The $300 million geothermal energy business is not an immediately ostensible threat to the $1.2 billion agricultural industry that gives the Imperial Valley its economic livelihood. However, an estimated 16,000 MW potential of renewable energy, comprised of solar, wind, geothermal and biomass, lies in the valley alone, so the agricultural center that is the Imperial Valley could soon give way to the renewable energy movement. [3] This shift is already underway, as companies like San Diego Gas & Electric, which has spent the past seven years and about $100 million in the planning of a high voltage line, called the Sunrise Powerlink, that would total 117 miles and run through the heart of the alley, begin to buy government owned land. [4] In fact, there are currently 16 geothermal plants throughout the valley, ten of which are owned by CalEnergy, and the number will probably rise. [5] According to U.S. Interior Secretary Dirk Kempthorne, 90% of U.S. geothermal resources lie below federally owned land much of which could be leased to businesses soon for geothermal energy production. [6] The U.S. Department of the Interior's Bureau of Land Management (BLM) and the USDA Forest Service (FS), which issued a report in July 2009 that presented a survey of the geothermal potential of government owned lands across 12 Western states, is encouraging these leases. [7] Still, transforming the Imperial Valley into a hub for renewable energy generation will be difficult not only because agricultural workers will resist, but also and fundamentally because to function, geothermal plants built in the region will need water from the very same resource that provides irrigation for the crops: the Colorado river. [5] Water from the Colorado River is regulated by the Law of the River established in 1922; according to this law, 97% of the water that reaches the Imperial Valley is for farmers, leaving only 96,000 ML for residents and businesses, a third of which has been directed toward the geothermal industry. [5] Water in all western states is lacking, and scientists predict that in the case of the Colorado River, water supply will diminish in the coming years due to climate change. Clearly then, the drive toward geothermal, industrial excellence in the Imperial Valley could very well dry up before even getting off the ground.

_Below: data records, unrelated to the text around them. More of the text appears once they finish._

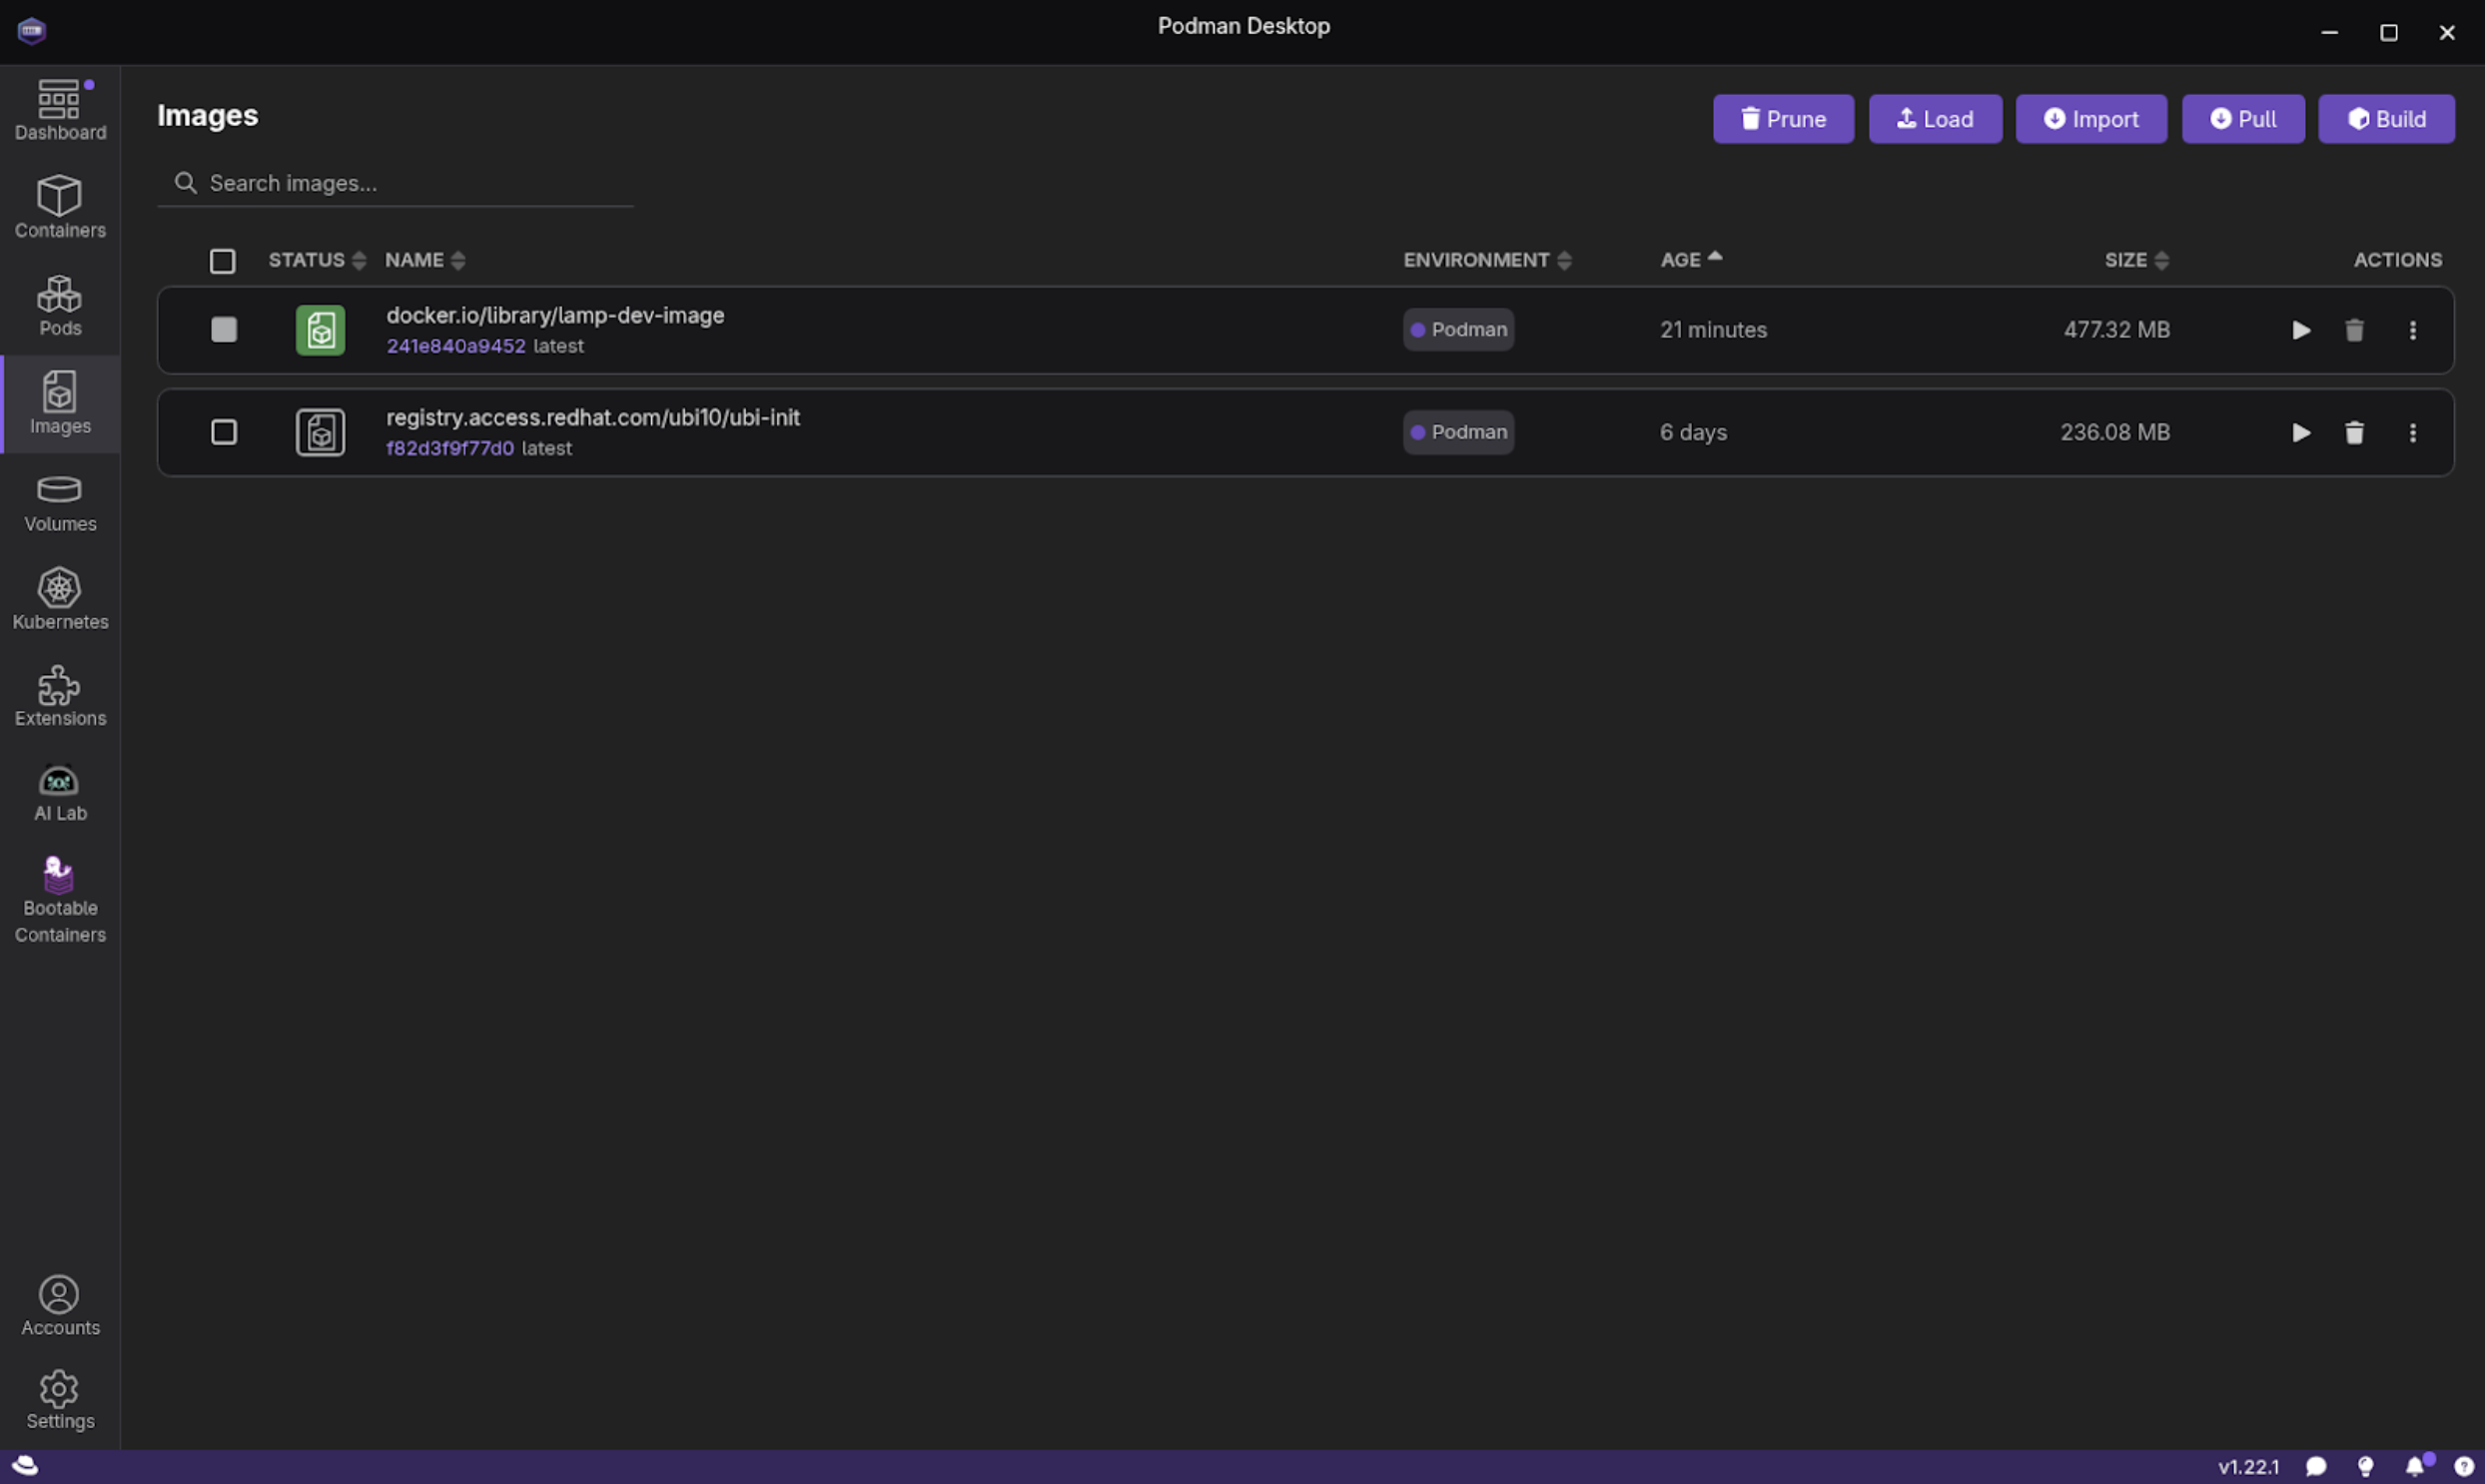Open more-actions menu for ubi-init image
This screenshot has height=1484, width=2485.
click(x=2412, y=432)
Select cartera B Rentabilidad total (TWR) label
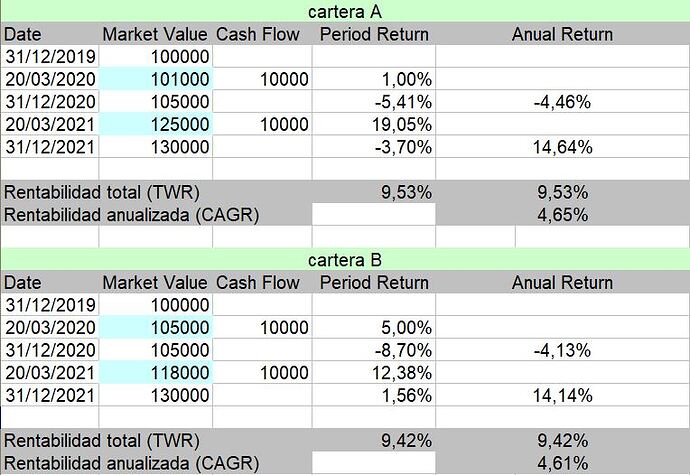 [x=102, y=440]
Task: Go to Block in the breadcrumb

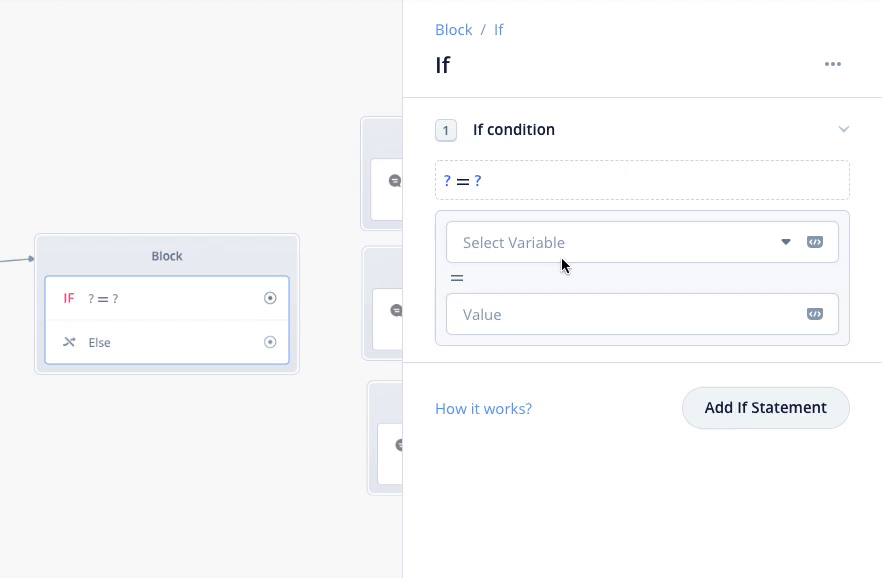Action: [453, 30]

© Ayana Wilson. The author grants permission to copy, distribute and display this work in unaltered form, with attribution to the author, for noncommercial purposes only. All other rights, including commercial rights, are reserved to the author.


[1] D. W. Layton, "Water Supply Dilemmas of Geothermal Development in the Imperial Valley of California," J. Am. Water Resources Assn. 14, (1978).

[2] Geothermal Energy Association.

[3] B. Predmore, "Imperial Valley Economic Development Corporation Celebrates a Decade of Growth," Imperial Valley Tribune Weekly Chronicle, 25 Jan 10

[4] M. L. Wald, "Power Line Project Faces Challenges in California Valley," New York Times, 27 Nov 10.

[5] S. Adee and S. K. Moore, "In the American Southwest, the Energy Problem Is Water," IEEE Spectrum, June 2010.

[6] B. Boxall, "Big Plans for Geothermal Energy," Los Angeles Times, 22 Oct 08.

[7] "Jumpstarting Geothermal Energy: Outreach to 12 Western States, Federal Agencies and the Public," U.S. Bureau of Land Management, July 2009.